Cecilia Payne was born in 1900, at a time when women rights were very limited. Her father died when she was just four, forcing her mother to raise Cecilia and her two siblings on her own. Despite her hardships, she went to win a scholarship to study at Cambridge University where her interest in Astronomy was sparked. However, she wasn’t awarded a degree upon her studies completion because of her gender. It wouldn’t be until 1948 that Cambridge would award degrees to women. Realizing that opportunities for her in England were very limited, she applied for a grant and moved to the United States.
There she earned her Ph.D. in astronomy from Radcliffe College, the first women to do so. Her doctoral thesis which correctly concluded the composition of stars challenged the conventional view at the time which proposed that celestial bodies including stars and gas giants had an elemental composition similar to Earth. However, she was dissuaded from publishing her theory by the well-known astronomer of the time, Henry Norris Russell, who didn’t want her work to defy the current scientific consensus. Four years later, Russell would arrive at the same conclusions and be wrongly given credit for the discovery.
After her doctorate, she tried pursuing a career in science. However, women were barred from becoming professors at the time and so she had to work in low-paying research jobs. During this time, together with her husband, Sergei Gaposchkin, she made over 2 million observations of stars in the Milky way and based on the data determined how stars change over their lifetime. Her study of variable stars (stars who brightness, as seen from Earth, fluctuates) laid the foundation for all further studies on these objects.

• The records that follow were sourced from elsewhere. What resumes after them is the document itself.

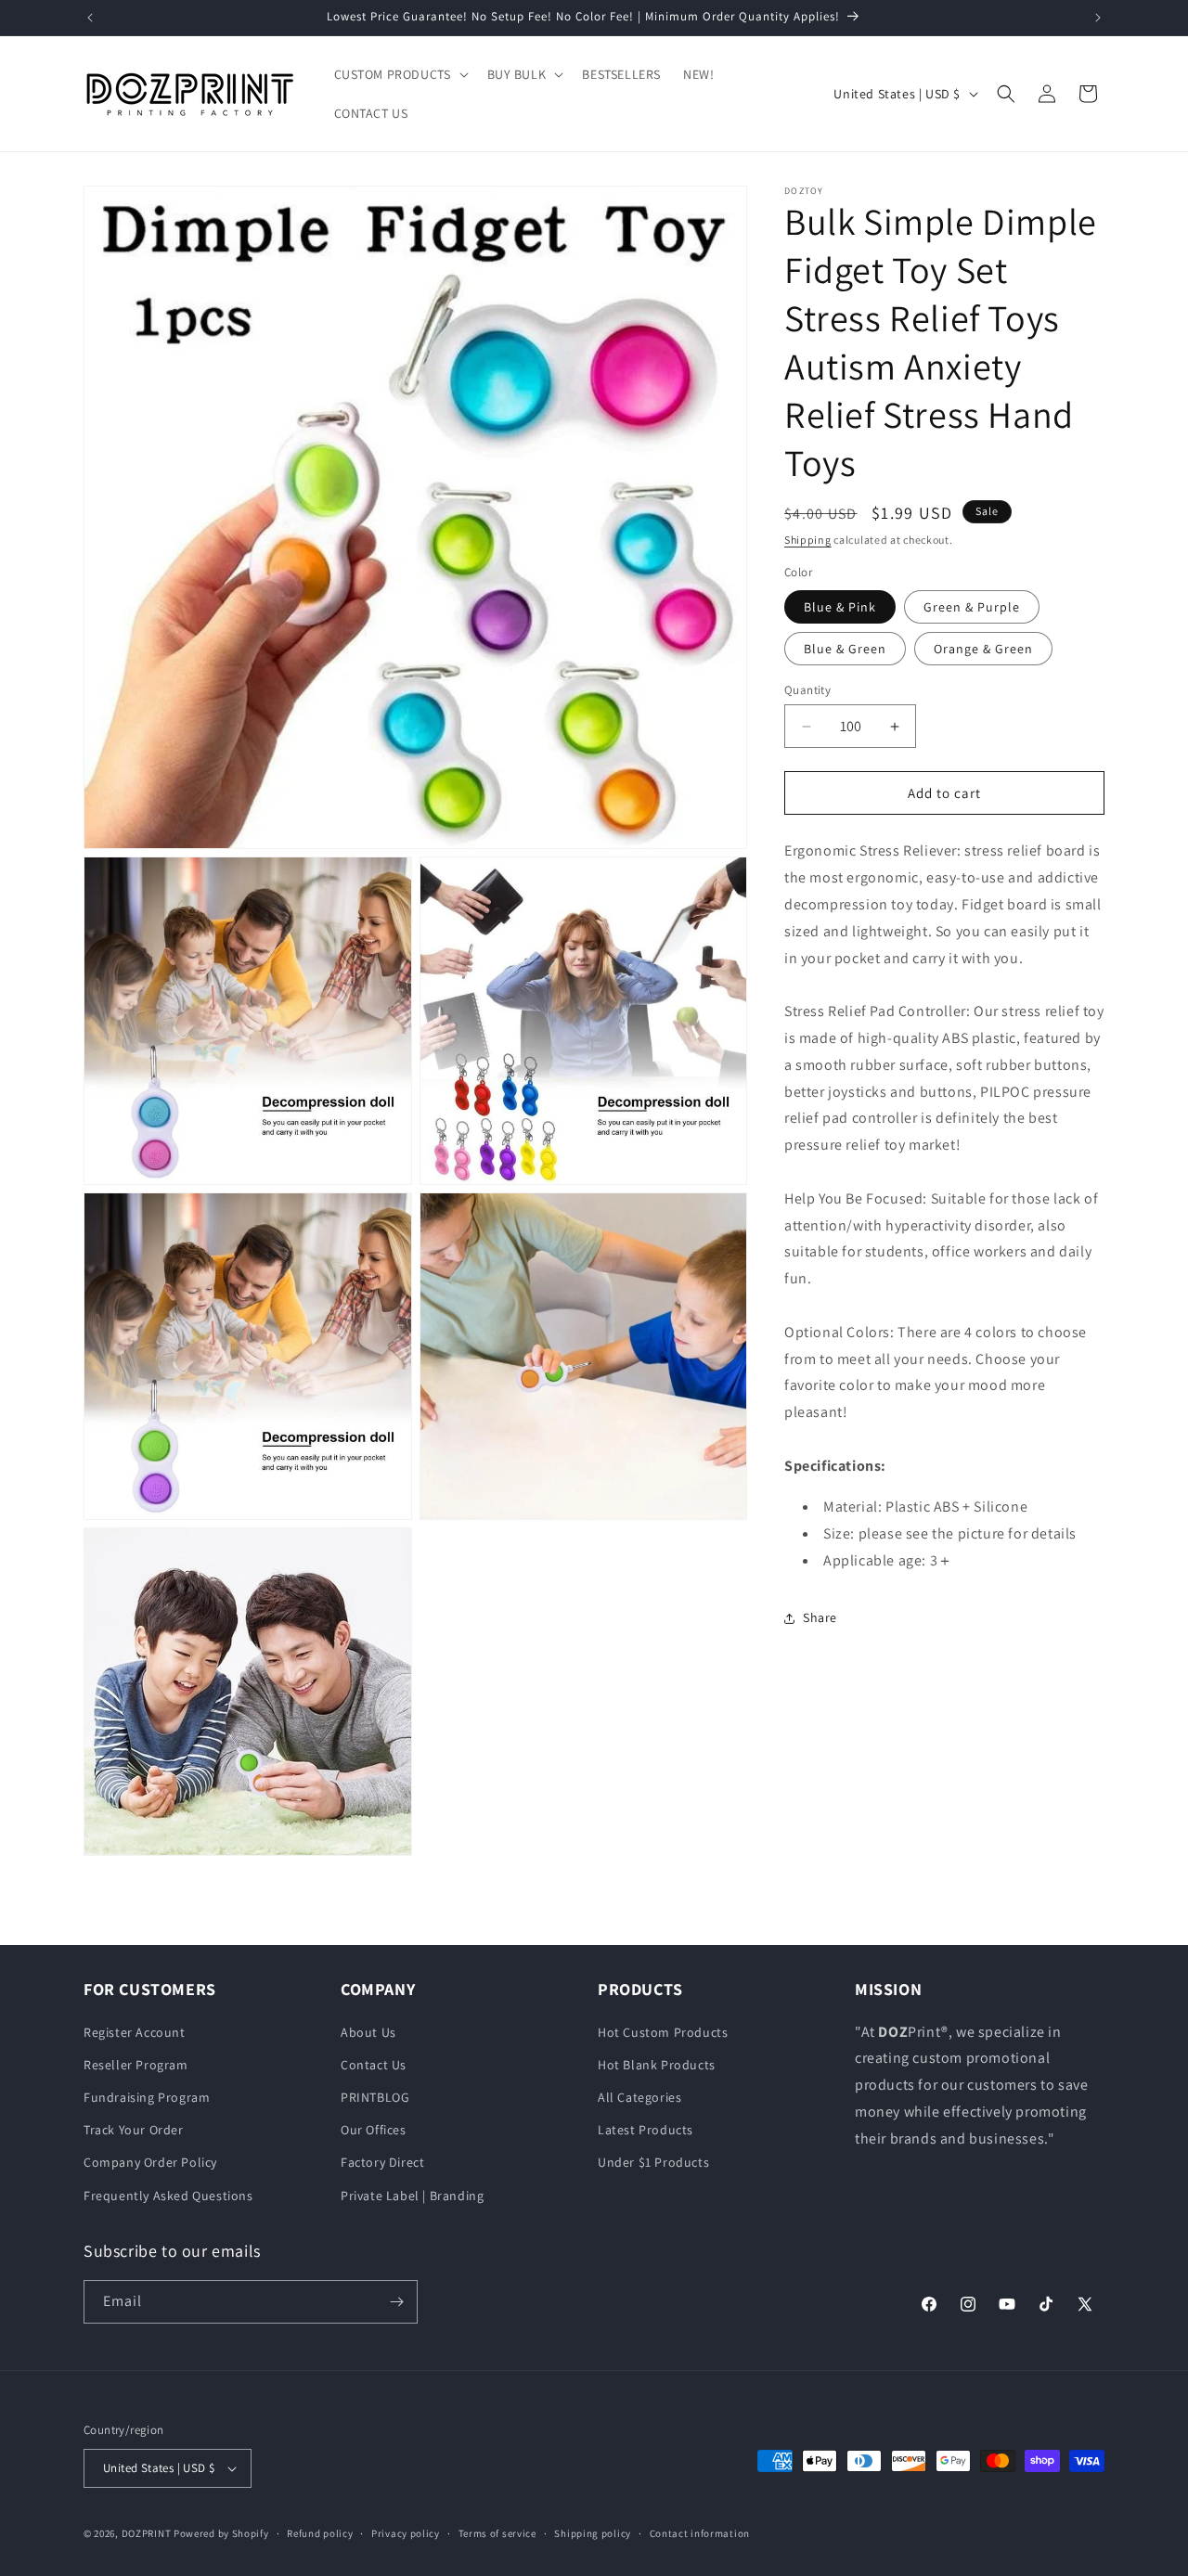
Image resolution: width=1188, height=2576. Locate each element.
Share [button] (820, 1618)
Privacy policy (405, 2532)
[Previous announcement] (90, 17)
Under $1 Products (653, 2162)
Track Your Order (134, 2129)
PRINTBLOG (375, 2097)
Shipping (808, 540)
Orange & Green (983, 648)
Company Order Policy (150, 2162)
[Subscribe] (396, 2302)
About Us (368, 2032)
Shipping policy (592, 2532)
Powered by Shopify (221, 2533)
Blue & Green (845, 648)
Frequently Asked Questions (168, 2195)
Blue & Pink (840, 607)
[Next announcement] (1098, 17)
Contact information (700, 2532)
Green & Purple (971, 607)
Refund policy (320, 2532)
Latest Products (645, 2129)
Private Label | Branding (412, 2195)
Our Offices (374, 2129)
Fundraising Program (147, 2097)
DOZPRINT (147, 2533)
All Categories (639, 2097)
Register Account (135, 2032)
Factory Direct (382, 2162)
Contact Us (374, 2064)
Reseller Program (136, 2064)
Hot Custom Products (663, 2032)
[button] (399, 74)
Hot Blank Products (657, 2064)
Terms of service (497, 2532)
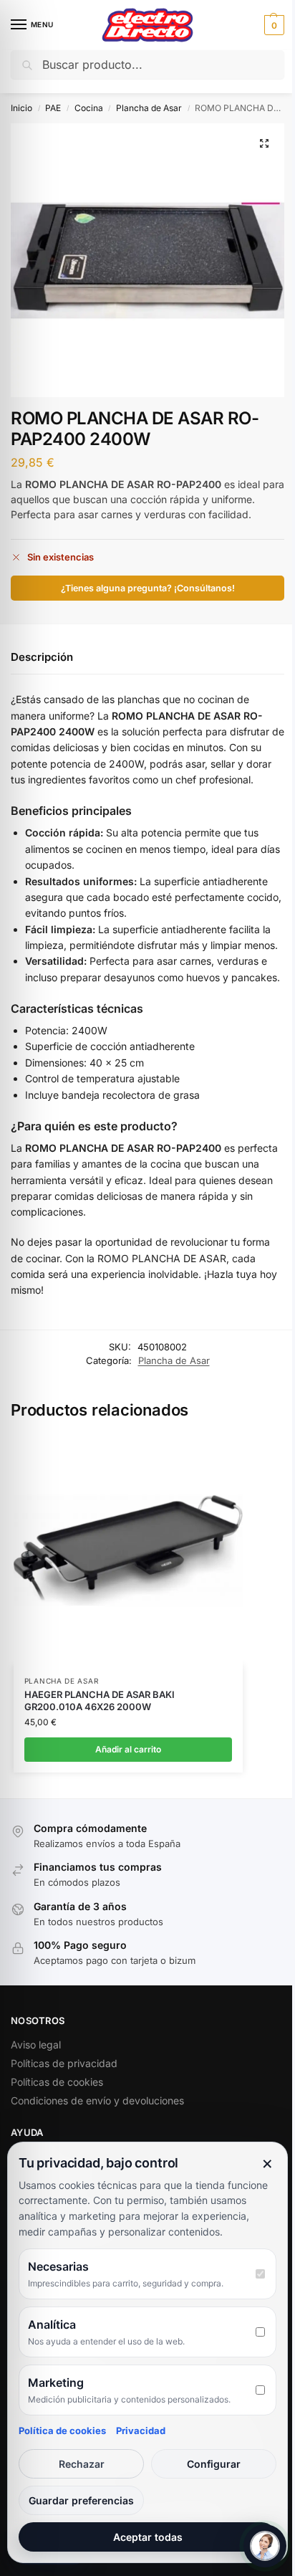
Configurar (214, 2464)
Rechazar (82, 2464)
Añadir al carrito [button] (128, 1749)
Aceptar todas (148, 2537)
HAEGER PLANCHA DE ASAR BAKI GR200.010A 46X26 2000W (99, 1700)
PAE (53, 107)
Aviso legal (36, 2044)
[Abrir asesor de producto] (264, 2545)
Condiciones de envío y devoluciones (97, 2100)
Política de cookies (62, 2430)
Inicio (21, 107)
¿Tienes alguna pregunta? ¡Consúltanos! (148, 588)
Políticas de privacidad (64, 2063)
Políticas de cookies (57, 2082)
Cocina (88, 107)
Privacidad (140, 2430)
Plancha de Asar (149, 107)
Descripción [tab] (42, 657)
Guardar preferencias (81, 2500)
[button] (272, 25)
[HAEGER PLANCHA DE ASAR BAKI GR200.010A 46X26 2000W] (128, 1550)
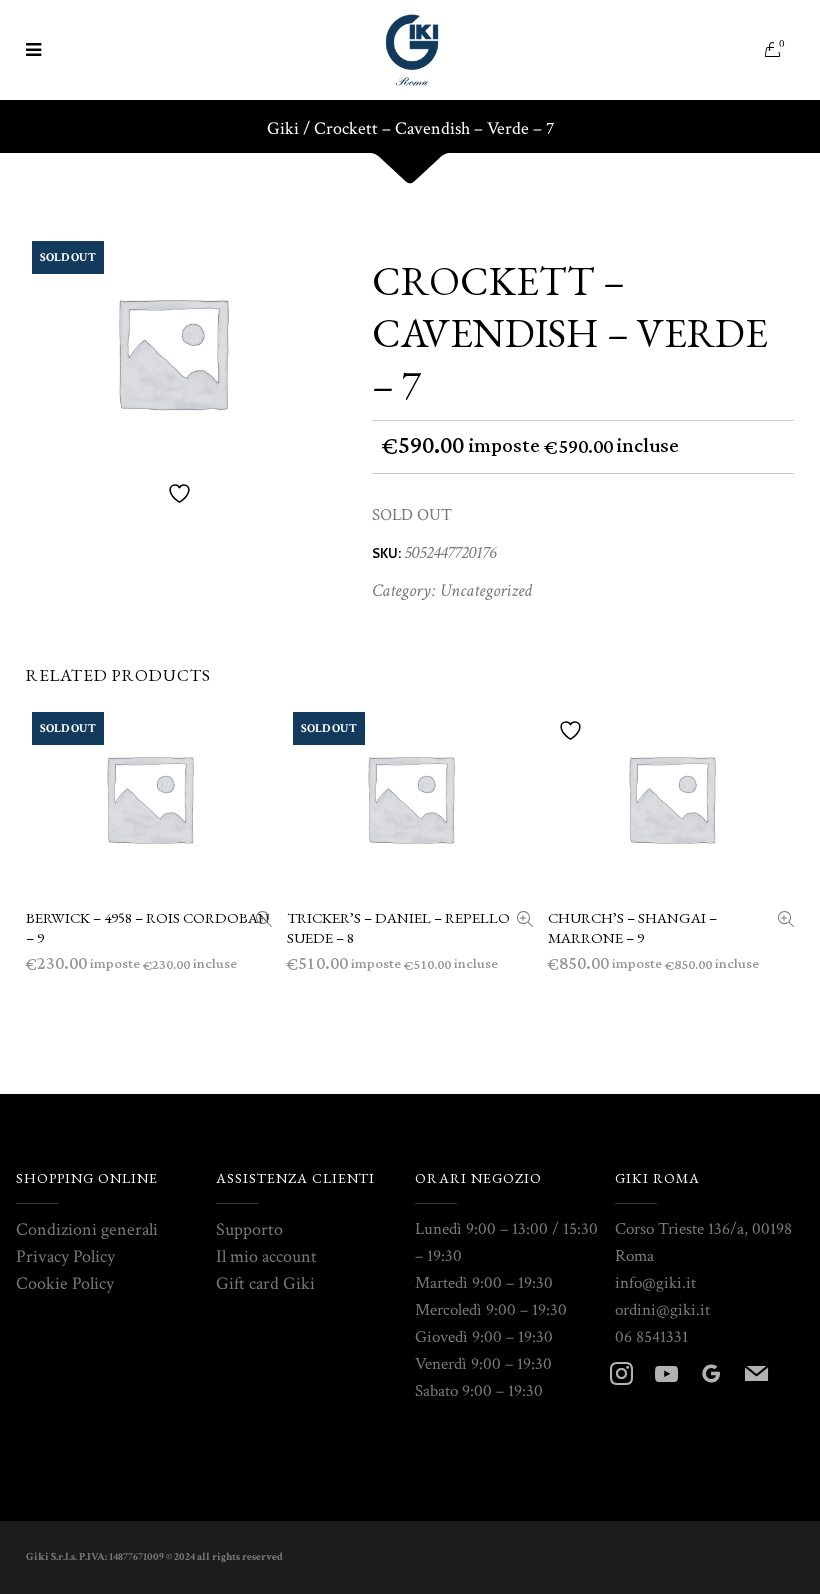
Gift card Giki (265, 1283)
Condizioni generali (87, 1229)
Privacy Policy (65, 1256)
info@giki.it (655, 1283)
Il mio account (266, 1256)
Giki (283, 129)
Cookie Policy (65, 1283)
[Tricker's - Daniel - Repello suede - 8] (525, 921)
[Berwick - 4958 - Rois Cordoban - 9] (264, 921)
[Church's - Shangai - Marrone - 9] (786, 921)
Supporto (249, 1229)
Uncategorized (486, 590)
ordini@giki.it (662, 1310)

When the esteemed astrophysicist Donald Menzel became the Director of the Harvard College Observatory in 1954, he made efforts to improve Payne position within the university and 2 years later, she was finally able to become a professor at the prestigious institute. She went on to chair the Department of Astronomy at Harvard, a first for a woman for any department at the university.
Cecilia’s success in a male-dominated scientific community marked a turning point for women. Her example inspired a generation of women to pursue their passion for science. Since her death in 1979, however, little has been done to promote her legacy. Even obituaries in her name failed to highlight her most important scientific achievements.